What you have to do: In the entries below, find every line with the string "axis" and copy it.

Collected data:
▬▬▬
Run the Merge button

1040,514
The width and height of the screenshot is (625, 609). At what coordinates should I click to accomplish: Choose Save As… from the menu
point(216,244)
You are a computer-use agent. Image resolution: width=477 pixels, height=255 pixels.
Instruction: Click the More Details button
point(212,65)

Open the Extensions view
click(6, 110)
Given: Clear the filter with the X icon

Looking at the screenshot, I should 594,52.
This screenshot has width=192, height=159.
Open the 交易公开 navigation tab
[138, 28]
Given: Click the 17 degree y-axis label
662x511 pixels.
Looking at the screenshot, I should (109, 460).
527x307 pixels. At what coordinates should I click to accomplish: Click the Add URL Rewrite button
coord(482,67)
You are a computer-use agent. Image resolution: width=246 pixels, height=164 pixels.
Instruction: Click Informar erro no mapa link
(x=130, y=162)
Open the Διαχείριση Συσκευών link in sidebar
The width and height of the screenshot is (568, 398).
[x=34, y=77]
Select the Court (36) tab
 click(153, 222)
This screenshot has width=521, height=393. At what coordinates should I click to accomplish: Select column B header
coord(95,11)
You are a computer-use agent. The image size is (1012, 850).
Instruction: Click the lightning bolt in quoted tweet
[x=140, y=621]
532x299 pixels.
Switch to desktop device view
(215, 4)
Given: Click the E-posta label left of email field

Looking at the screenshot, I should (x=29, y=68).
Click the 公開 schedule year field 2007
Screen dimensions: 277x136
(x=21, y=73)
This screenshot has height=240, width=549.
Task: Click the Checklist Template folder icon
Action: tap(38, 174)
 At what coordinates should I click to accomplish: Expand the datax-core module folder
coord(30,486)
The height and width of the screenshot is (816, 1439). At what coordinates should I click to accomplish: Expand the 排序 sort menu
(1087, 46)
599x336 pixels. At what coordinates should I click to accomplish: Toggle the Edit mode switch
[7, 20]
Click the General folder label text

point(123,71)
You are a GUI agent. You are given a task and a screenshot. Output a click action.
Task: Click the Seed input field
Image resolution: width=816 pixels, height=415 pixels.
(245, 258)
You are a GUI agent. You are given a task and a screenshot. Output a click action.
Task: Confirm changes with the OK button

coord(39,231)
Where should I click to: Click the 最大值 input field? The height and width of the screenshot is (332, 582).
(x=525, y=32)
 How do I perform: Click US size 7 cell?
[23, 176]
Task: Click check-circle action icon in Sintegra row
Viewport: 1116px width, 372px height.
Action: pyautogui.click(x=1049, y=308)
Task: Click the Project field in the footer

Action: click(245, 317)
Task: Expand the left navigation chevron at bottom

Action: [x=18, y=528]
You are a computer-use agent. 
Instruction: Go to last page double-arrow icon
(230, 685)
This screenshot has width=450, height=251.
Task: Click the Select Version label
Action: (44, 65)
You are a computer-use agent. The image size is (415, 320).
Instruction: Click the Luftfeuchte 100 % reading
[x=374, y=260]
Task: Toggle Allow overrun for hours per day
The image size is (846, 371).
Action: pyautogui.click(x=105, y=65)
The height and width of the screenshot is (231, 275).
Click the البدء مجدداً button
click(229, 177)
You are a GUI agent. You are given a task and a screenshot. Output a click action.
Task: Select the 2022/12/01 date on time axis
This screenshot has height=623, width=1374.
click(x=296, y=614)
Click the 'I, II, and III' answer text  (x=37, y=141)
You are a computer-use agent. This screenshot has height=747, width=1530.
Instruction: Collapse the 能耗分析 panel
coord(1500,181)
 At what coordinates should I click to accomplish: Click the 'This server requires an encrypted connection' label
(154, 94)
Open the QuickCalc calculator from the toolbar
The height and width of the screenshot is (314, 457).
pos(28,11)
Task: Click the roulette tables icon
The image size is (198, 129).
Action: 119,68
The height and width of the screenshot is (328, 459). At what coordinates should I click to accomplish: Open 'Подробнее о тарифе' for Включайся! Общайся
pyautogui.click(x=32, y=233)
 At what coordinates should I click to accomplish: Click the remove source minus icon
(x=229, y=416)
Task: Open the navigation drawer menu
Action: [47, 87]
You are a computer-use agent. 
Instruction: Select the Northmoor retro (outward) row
▬▬▬
Finished task:
Given: Click the 17 degree y-axis label
Task: Select the 2022/12/01 date on time axis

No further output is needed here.